Tony was the only one waiting for take-out. He was also a frequent patron and was sure the kid knew who he was on sight. Everyone was a smartass these days. He’d have more grounds to gripe if his whole persona hadn’t been crafted to rely on smartassery. He grabbed the brown paper bag off the counter, opened it to make sure it was right and breathed in the strong, savory smell. His stomach growled.

“Thanks,” he said. “Have a nice night.”

“Sure.”

The street was relatively quiet, a couple walking the opposite way on the other side of the street, no heavy vehicle traffic. It was pretty late, and though the city never slept completely, residential pockets like the one he lived in were fairly sedate. Maybe Tony acted the playboy, but he enjoyed the lackluster quality to his neighborhood. To tell the truth, it never hurt his luck with the ladies. Well, the ones that he didn’t exaggerate to make himself look good. Women wanted a man who at least appeared stable, and nothing said stable like a nice place filled with nice things in a nice neighborhood. There was always room for naughty, but nice was what everyone thought they wanted. He smiled to himself and fumbled for the keys.

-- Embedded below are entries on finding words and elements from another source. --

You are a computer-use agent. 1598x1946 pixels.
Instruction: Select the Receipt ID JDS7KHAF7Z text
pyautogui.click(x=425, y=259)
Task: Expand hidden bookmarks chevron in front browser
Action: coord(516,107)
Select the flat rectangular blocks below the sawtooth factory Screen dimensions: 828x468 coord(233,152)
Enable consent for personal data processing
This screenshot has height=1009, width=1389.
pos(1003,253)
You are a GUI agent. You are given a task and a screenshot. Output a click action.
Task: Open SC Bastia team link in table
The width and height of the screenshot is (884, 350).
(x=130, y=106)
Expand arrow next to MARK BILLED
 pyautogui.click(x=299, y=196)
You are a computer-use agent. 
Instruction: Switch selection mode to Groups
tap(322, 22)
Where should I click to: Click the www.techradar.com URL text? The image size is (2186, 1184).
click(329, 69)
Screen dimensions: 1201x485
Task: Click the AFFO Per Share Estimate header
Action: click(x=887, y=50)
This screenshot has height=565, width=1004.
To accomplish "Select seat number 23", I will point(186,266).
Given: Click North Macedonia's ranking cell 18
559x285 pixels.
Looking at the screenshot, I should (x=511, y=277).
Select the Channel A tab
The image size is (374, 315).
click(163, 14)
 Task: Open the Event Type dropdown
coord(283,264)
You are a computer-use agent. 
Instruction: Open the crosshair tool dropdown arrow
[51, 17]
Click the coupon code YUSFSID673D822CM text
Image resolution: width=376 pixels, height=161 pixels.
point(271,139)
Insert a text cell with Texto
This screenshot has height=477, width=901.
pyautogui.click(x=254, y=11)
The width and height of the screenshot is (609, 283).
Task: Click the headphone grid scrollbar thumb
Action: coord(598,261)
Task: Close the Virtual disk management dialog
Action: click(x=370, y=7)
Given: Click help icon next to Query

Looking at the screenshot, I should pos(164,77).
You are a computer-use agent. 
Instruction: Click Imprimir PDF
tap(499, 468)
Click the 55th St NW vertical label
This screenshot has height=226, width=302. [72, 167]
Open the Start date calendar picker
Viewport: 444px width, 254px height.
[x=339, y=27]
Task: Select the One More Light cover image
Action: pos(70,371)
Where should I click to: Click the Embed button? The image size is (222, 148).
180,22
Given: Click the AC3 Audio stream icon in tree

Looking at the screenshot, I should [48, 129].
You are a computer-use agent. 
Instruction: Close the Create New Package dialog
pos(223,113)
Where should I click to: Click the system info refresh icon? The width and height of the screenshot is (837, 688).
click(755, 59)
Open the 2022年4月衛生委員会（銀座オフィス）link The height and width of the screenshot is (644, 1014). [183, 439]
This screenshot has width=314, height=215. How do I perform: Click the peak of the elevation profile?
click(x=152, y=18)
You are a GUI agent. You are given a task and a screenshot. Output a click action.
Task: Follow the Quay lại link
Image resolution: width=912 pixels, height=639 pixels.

That was when he heard it, a squeal of tires and then a scream. In the otherwise silent night, the sounds were disparate and loud. Instinct had him pivoting toward the sounds, switching his takeout back to his left hand and reaching for his gun with his right. Tony didn’t have much of a chance. A fast moving body plowed into him from the left, sending him ass over teakettle. His phở landed with a splat. After that, everything seemed to move in slow motion. Behind the guy who’d knocked him down came another figure.

A very large, unfortunately familiar figure. Tony froze. He completely locked up for what was probably a second but felt like ten minutes. He was suddenly five months ago, in a dark alley with a non-human human-looking thing starting him down. Déjà vu all over again, he thought, and, not this time. He didn’t know the odds of him running into a supposedly dead guy who was a little less in the human department than he should be; they had to be astronomical. He watched the hulking figure of Sam Winchester take down the first guy with a flying tackle, and was spurred into action. Tony scrambled to his knees and took aim. He couldn’t afford to hesitate this time. He was witnessing an assault, or worse.

“Hey, freeze,” he said. “I’m a federal agent. Let that man go.”

The man Tony was attempting to save twisted in Winchester’s grip, and that was when he realized that guy wasn’t human either. Jesus, Mary and Joseph. He thought maybe he was hallucinating, or someone was messing with his head. He didn’t know anyone who’d mess with this kind of shit.

“I’m afraid we can’t do that,” said a deep, commanding voice, right up close to his left ear.

Tony spun, startled. He caught a bare glimpse of an older man, hairless except for two giant, bushy eyebrows and then an elbow jammed into his right eye socket. He went down in a fiery haze of pain, clutched at his face. His gun clattered along the sidewalk and his ears rung in a way that made everything sound like he was at the end of a long tunnel. He didn’t pass out, though.

“Shoot him or something, Samuel. No witnesses,” Sam Winchester said.

Sam, Sammy, Samuel.

“Get that thing in the van. And I am not shooting him. He’s a federal agent, and he’s a human being,” Samuel said. “Jesus Christ, kid, sometimes I wonder about you.”

“Whatever.”

Tony pulled his hands away, squinted through teary eyes at the man standing above him. Samuel, the elder and follically-challenged, leaned toward him with an angry scowl on his face.

“This isn’t what you think. We’re the good guys,” he said, then stood up. “Sorry about this.”

There came a jab to his left thigh, and nearly instantly, things started to swirl. The last thing Tony thought before succumbing to whatever drug had been pumped into him was that Gibbs was going to have his head for letting this happen to him again.